* **Exercise aim**: Reproduce each of the following records word for word, leaving nothing out.

Stored entries
---+---
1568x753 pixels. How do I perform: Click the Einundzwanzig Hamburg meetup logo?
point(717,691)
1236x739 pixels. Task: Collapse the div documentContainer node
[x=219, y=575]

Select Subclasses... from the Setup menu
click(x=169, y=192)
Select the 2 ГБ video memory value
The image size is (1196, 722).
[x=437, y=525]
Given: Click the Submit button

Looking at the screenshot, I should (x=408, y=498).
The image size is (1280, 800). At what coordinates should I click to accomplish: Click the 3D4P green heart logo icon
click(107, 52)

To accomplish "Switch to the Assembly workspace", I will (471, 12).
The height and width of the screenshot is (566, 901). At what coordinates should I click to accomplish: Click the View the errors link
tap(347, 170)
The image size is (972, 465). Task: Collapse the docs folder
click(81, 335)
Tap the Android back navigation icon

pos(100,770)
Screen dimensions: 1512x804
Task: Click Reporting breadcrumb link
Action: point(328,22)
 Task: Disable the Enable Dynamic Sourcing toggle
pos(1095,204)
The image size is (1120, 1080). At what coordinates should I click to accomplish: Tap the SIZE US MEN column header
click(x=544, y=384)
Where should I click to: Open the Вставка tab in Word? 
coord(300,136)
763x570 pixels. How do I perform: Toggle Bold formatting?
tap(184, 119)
---+---
* **The response**:
1568x753 pixels. How do I perform: Click the Einundzwanzig Hamburg meetup logo?
point(717,691)
1236x739 pixels. Task: Collapse the div documentContainer node
[x=219, y=575]

Select Subclasses... from the Setup menu
click(x=169, y=192)
Select the 2 ГБ video memory value
The image size is (1196, 722).
[x=437, y=525]
Given: Click the Submit button

Looking at the screenshot, I should (x=408, y=498).
The image size is (1280, 800). At what coordinates should I click to accomplish: Click the 3D4P green heart logo icon
click(107, 52)

To accomplish "Switch to the Assembly workspace", I will (471, 12).
The height and width of the screenshot is (566, 901). At what coordinates should I click to accomplish: Click the View the errors link
tap(347, 170)
The image size is (972, 465). Task: Collapse the docs folder
click(81, 335)
Tap the Android back navigation icon

pos(100,770)
Screen dimensions: 1512x804
Task: Click Reporting breadcrumb link
Action: point(328,22)
 Task: Disable the Enable Dynamic Sourcing toggle
pos(1095,204)
The image size is (1120, 1080). At what coordinates should I click to accomplish: Tap the SIZE US MEN column header
click(x=544, y=384)
Where should I click to: Open the Вставка tab in Word? 
coord(300,136)
763x570 pixels. How do I perform: Toggle Bold formatting?
tap(184, 119)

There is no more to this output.